Auf den ersten Blick schienen alle M-Zwerge den anerkannten Massenverteilungen zu folgen, ohne dass ihre Metallizität dabei eine Rolle spielte. Aber wie sähe es aus, wenn man diese Sterne in junge und alte Sterne unterteilen könnte? Nun ist es extrem schwierig, das Alter von Sternen zu bestimmen, wenn diese sich etwa in der Mitte ihrer Lebensdauer befinden, das heißt, in ihrem Inneren Wasserstoff zu Helium verbrennen – und das war bei allen beobachteten M-Zwergen der Fall. Allerdings ist ein grober Anhaltspunkt für das Alter eines Sterns seine vertikale Geschwindigkeit durch die Milchstraße. Oder vereinfacht ausgedrückt: Wie schnell bewegt sich der Stern nach oben oder nach unten durch unsere Galaxie? Aus Beobachtungen wissen Astronominnen und Astronomen, dass ältere Sterne dabei schneller unterwegs sind als jüngere Sterne.
Anhand dieser Einteilung schließlich zeigten sich Unterschiede in der Massenverteilung. Laut den Daten der Forschenden hätten sich zu früheren Zeiten tendenziell weniger masseärmere Sterne gebildet, als es die ursprüngliche Massenfunktion vorhersagt. Das bedeutet: Früher sind wohl mehr größere Sterne entstanden, als dies heutzutage in der Milchstraße der Fall ist. Darüber hinaus zeigte sich für jüngere Sterne, dass ihre Massenverteilung sehr wohl von ihrer Metallizität abhängt. Je größer die Metallizität, also je höher der Anteil von schwereren Elementen als Wasserstoff und Helium, desto mehr masseärmere Sterne entstehen.
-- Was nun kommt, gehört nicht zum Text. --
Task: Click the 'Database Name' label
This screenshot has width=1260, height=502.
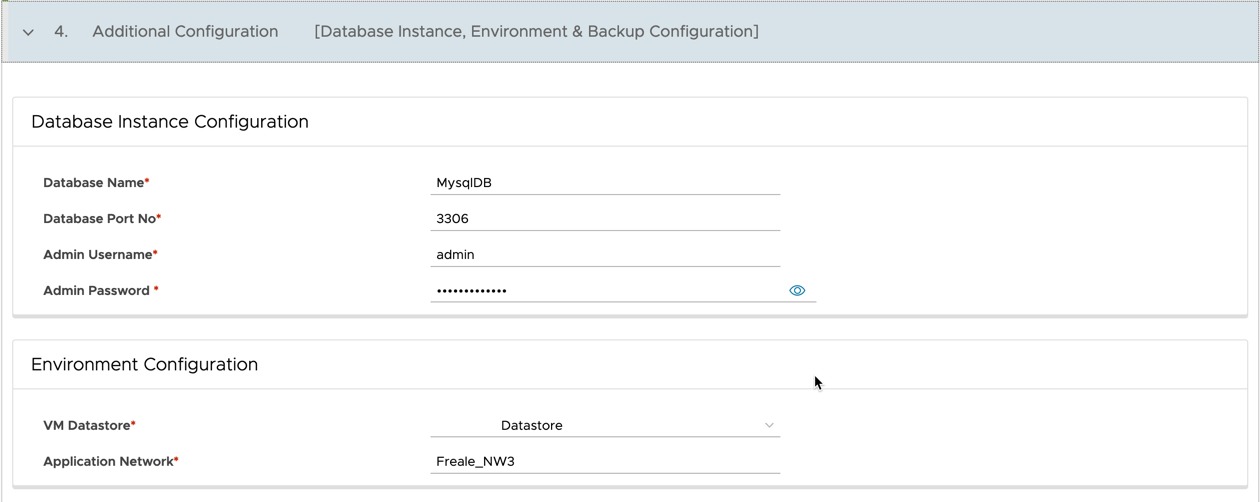Action: point(94,183)
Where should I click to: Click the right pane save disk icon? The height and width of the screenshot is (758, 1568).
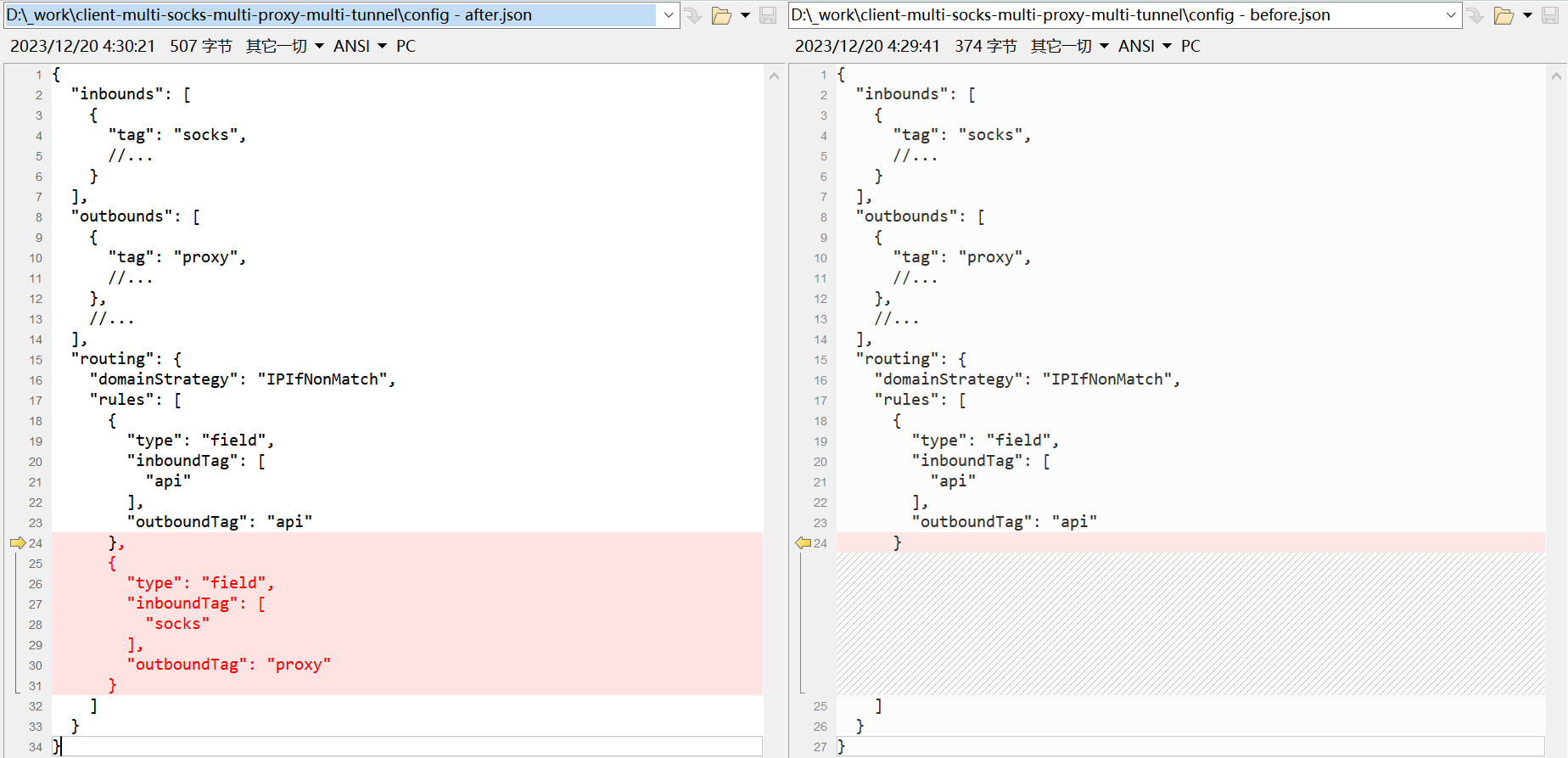tap(1551, 15)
Die ursprüngliche Massenverteilung von Sternen scheint von der Zeit und von der Metallizität abzuhängen
Das Team um Jiadong Li schließt daraus, dass die ursprüngliche Massenverteilung sowohl von der Zeit als auch von der Metallizität abhängt. Somit gäbe es keine einfache Formel für den stellaren Zensus, die durchgängig anwendbar ist. Die Forschenden schreiben, dass das Auswirkungen auf viele Bereiche der Astronomie habe, bei denen die Interpretation der Ergebnisse von der ursprünglichen Massenverteilung abhängt: Unter anderem seien davon Modelle der chemischen Elementverteilung in der Galaxienentwicklung, der Massenbestimmung ferner Galaxien oder sogar die Effizienz der Planetenentstehung betroffen.